A number of divisional societies very recently have regularly employed executive secretaries to keep these and other professional activities in order. Four states in 1940 adopted the House of Delegates form of professional government, increasing to eight the total which conduct their business affairs in this way in place of the old 'mass meeting' style.

The National Year Book for 1940 reported setting up of a Committee on Research, and the selection of its director. This director has proceeded with his efforts to correlate the various research enterprises in the different osteopathic colleges and other institutions, and also to direct individual research and the collection of significant statistics from osteopathic physicians in private practice.

The Advisory Committee on Osteopathic Specialists proceeded with its efforts to assure the public and the profession of adequate and well-trained specialists. The various specialty societies are setting up accrediting committees to examine applicants and, in cooperation with the Board of Trustees of the American Osteopathic Association, to issue certificates of proficiency.

1939: Osteopathy

Scientific studies directed toward improvements in the art of healing, both in the technique of its diagnostic and therapeutic methods and in its service to public health and welfare, marked the progress of osteopathy in 1939. The American Osteopathic Association set up a Committee on Research with a director who, as a part of his duties, may correlate the research enterprises in osteopathic colleges, hospitals, clinics and laboratories more directly concerned with research problems; guide these efforts in such a way as to avoid duplication, and carry forward the efforts already made by the former A. T. Still Research Institute and other such bodies over a period of several decades.

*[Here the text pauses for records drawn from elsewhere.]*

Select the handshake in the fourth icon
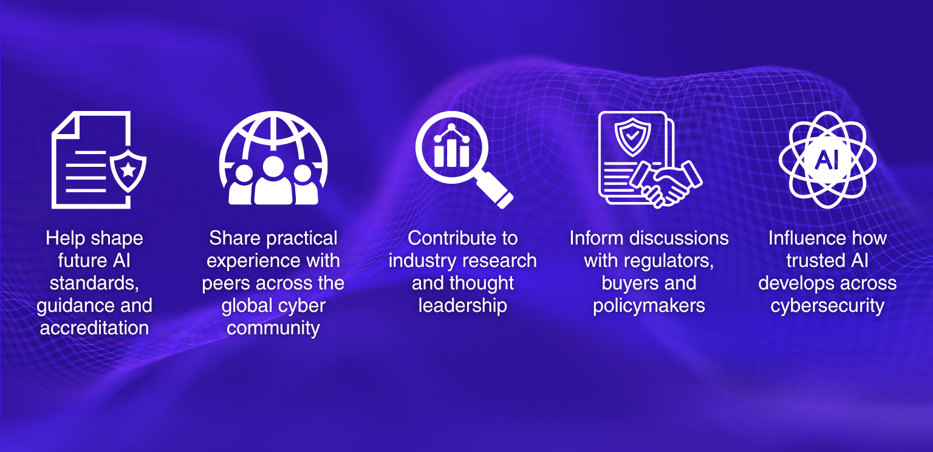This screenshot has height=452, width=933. [666, 184]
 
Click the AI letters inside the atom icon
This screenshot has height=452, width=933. [827, 160]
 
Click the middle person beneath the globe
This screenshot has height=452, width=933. [273, 181]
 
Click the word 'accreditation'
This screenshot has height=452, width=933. [94, 328]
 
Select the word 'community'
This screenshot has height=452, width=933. [273, 329]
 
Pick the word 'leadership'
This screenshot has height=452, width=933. [463, 306]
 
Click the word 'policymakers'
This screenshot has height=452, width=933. [649, 306]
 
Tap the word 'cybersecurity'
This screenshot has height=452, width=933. [827, 306]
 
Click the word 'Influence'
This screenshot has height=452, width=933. [804, 238]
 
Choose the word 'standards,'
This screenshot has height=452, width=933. [94, 283]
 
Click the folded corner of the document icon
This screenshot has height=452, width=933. [66, 125]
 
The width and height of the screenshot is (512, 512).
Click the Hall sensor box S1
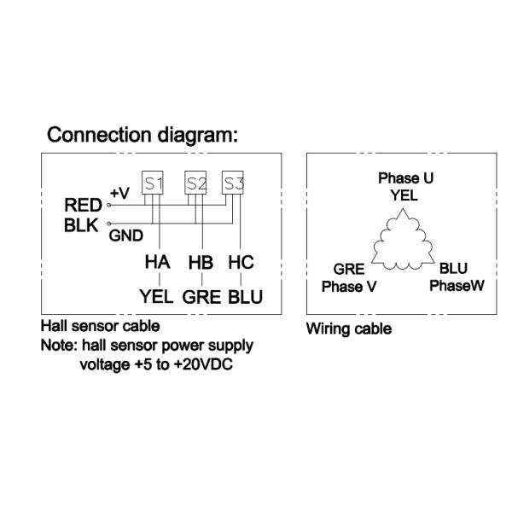pyautogui.click(x=152, y=182)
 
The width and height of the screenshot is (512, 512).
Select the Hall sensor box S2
pyautogui.click(x=196, y=182)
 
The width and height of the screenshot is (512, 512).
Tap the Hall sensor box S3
pyautogui.click(x=233, y=182)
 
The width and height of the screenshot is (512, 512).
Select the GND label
pyautogui.click(x=125, y=236)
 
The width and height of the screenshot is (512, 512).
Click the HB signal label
pyautogui.click(x=200, y=263)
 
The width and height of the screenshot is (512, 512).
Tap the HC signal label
pyautogui.click(x=241, y=263)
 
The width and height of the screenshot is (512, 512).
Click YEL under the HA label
pyautogui.click(x=156, y=297)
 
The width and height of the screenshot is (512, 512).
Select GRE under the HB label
pyautogui.click(x=201, y=297)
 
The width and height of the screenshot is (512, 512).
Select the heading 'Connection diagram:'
pyautogui.click(x=142, y=135)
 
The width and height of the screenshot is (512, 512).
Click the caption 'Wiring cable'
pyautogui.click(x=349, y=329)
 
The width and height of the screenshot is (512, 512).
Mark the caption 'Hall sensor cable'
pyautogui.click(x=100, y=326)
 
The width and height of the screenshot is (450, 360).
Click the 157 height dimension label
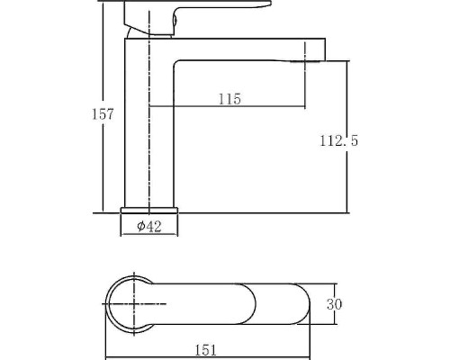103,114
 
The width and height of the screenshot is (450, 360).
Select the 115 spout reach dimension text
230,99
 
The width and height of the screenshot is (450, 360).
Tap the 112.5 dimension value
338,140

It is the plan also to map rather definitely the course of future research to the end of a better understanding of underlying principles and their application in practice.

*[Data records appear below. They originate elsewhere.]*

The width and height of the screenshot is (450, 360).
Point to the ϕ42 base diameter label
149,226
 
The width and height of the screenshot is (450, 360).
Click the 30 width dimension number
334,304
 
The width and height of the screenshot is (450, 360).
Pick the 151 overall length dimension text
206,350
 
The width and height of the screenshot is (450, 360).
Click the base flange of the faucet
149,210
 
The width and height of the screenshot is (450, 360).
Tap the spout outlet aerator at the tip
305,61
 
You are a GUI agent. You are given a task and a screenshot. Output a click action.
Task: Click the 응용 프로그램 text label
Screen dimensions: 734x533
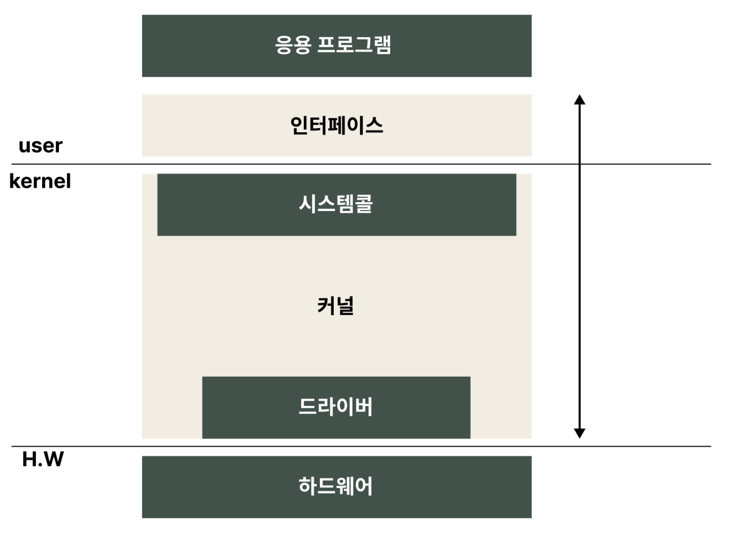333,44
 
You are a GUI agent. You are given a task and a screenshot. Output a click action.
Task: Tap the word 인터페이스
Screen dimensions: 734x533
337,126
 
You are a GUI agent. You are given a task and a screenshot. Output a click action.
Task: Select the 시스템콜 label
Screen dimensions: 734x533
336,204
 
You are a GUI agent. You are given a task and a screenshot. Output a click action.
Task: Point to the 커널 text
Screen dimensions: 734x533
336,306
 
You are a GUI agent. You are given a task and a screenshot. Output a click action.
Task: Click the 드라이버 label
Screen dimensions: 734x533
336,407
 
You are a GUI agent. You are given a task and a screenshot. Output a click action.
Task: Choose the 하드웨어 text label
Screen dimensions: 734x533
336,486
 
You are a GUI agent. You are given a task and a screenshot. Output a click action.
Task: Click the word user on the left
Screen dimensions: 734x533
41,146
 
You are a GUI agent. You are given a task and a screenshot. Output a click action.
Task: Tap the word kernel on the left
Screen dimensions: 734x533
40,181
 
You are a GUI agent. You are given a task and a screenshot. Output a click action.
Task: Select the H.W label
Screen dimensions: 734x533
43,459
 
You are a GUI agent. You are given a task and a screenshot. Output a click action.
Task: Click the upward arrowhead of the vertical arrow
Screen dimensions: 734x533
579,99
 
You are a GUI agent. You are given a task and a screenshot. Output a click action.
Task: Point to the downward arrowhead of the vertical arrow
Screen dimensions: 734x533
579,433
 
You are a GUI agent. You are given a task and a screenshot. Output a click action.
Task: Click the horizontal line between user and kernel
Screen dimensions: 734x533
361,164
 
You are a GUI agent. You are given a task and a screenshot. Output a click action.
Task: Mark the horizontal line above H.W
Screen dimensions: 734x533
361,446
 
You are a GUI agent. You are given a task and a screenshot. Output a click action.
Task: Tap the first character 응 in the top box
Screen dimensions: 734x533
283,45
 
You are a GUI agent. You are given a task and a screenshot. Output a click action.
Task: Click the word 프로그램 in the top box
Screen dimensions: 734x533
354,44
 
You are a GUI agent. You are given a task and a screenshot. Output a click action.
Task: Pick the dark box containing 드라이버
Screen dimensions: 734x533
336,407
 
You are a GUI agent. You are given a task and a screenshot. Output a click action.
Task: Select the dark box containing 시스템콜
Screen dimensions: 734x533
337,205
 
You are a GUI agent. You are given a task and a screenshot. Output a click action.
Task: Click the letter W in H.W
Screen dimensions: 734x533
54,459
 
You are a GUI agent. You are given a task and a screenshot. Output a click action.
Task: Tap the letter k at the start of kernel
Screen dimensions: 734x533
14,181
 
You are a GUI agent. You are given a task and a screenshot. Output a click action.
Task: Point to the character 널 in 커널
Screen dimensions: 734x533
345,306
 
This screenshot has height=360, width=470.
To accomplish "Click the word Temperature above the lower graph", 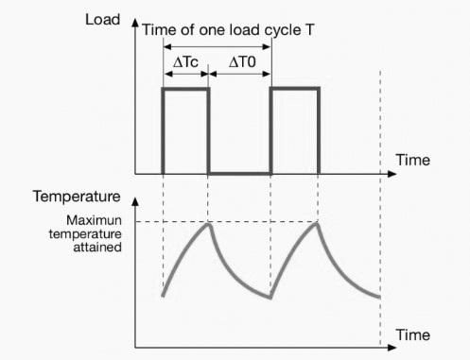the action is [76, 197].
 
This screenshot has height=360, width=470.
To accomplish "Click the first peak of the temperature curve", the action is [209, 223].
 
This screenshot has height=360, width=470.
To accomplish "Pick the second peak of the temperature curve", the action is [319, 223].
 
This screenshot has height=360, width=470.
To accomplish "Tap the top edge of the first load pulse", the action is [185, 89].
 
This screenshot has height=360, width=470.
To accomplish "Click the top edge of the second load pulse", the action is [295, 89].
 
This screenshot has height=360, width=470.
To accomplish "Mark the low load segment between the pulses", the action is [239, 174].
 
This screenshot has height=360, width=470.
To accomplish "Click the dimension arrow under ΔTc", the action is [185, 78].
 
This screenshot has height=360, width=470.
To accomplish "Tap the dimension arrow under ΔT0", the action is [240, 78].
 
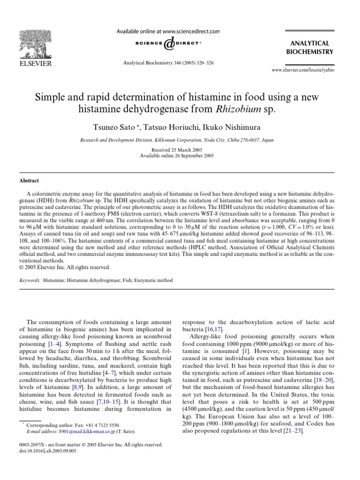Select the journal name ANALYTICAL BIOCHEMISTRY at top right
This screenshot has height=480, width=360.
[x=312, y=47]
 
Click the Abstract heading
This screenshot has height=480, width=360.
[x=29, y=180]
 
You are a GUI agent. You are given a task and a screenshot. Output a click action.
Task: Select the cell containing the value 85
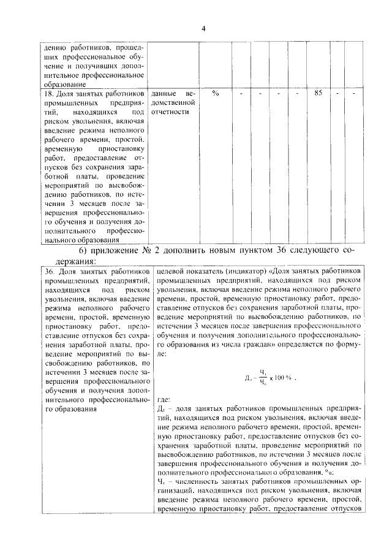(x=318, y=93)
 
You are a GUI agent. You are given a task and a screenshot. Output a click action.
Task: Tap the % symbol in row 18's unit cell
(x=216, y=93)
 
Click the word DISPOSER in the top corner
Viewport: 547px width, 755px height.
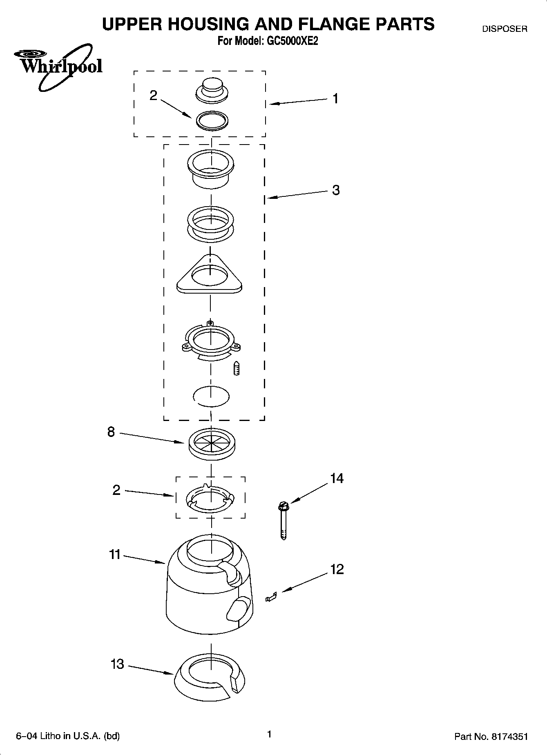coord(505,29)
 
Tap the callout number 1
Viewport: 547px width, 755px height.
coord(335,98)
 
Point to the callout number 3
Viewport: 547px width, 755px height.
coord(336,190)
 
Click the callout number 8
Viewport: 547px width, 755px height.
coord(111,432)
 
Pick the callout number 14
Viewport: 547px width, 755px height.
coord(337,478)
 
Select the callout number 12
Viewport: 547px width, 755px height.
coord(337,569)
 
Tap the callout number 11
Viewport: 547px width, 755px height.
coord(115,555)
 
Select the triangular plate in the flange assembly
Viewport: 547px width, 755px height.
coord(210,275)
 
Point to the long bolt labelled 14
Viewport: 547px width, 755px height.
coord(283,521)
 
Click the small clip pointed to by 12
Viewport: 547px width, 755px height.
coord(271,597)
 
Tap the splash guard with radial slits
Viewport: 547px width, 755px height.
coord(212,443)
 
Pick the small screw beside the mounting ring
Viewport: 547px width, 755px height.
coord(237,368)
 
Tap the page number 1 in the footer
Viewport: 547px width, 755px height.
coord(269,734)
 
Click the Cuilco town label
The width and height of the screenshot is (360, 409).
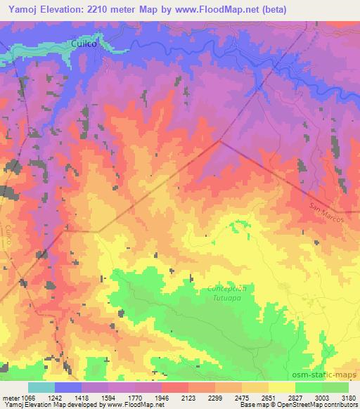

There also was completed in 1939 the organization of the Osteopathic Research Trust, which was set up to receive and administer funds from foundations and from philanthropically inclined individuals, and to guarantee to the sources providing such funds that they would be devoted in the most effective manner to efforts contributing to the public good. Also the Committee on Endowments, under the Committee on Public and Professional Welfare of the American Osteopathic Association, continued its work for making known the field which osteopathy offers to those who would contribute funds to enterprises directed to public welfare.

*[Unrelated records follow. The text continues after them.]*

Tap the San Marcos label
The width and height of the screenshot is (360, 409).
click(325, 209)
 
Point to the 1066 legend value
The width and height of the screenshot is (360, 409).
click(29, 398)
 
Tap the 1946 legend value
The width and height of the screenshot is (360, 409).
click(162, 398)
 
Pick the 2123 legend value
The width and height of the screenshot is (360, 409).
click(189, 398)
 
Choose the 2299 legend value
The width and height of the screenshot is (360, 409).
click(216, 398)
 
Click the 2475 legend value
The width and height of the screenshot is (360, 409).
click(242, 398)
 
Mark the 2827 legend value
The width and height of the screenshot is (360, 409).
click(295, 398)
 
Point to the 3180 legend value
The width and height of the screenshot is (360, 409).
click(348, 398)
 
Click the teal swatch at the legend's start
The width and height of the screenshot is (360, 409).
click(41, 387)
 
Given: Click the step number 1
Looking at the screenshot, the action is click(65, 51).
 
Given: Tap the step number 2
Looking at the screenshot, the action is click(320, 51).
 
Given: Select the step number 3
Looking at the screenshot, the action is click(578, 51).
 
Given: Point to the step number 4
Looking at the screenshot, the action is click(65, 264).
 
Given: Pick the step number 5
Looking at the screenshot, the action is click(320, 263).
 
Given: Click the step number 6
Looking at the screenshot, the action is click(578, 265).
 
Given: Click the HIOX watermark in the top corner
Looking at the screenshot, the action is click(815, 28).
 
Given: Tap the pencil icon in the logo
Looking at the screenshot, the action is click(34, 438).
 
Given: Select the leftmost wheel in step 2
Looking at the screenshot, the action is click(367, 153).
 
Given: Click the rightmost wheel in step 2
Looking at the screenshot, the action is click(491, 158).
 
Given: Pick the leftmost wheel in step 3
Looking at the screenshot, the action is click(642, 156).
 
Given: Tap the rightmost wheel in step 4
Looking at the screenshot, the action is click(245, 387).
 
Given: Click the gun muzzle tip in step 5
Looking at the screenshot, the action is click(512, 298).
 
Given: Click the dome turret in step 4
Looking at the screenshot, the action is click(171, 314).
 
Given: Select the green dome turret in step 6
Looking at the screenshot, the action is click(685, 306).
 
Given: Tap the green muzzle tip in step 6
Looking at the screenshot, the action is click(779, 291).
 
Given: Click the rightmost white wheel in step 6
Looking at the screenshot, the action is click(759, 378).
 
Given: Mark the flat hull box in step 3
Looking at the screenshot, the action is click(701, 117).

In the way of practical applications of the art of healing to the service of humanity, the American Osteopathic Association cooperated with, and contributed to, the thought and accomplishments of the National Council of Mothers and Babies, and also participated in the White House Conference on Children in a Democracy. Further, at its annual convention in Dallas it voted to continue its attitude announced a year earlier as a 'readiness to cooperate with employers and employees, with the representatives of lay organizations, with other medical organizations and with those departments of government interested in the problem, in working out a program of care (which will include for individuals the option of free choice of physician) to those not now receiving adequate medical care because of medical indigency.'

In addition to these efforts on the part of the profession as represented by its national association, individual and local group public service activities continued. Sick and injured persons with limited incomes have been served for years by the New York Osteopathic Clinic and the Osteopathic Association Clinic, London, England. Somewhat similar institutions have been established within recent months in Toronto and in Buffalo, where those who cannot pay the regular charges are given the advantage of service by the profession in those cities. Many smaller communities have given similar service for years.

Committees of the Association continue to study the various aspects of hospital service plans, medical service plans, group practice organizations, etc., as means of development for the profession, and of service to the people.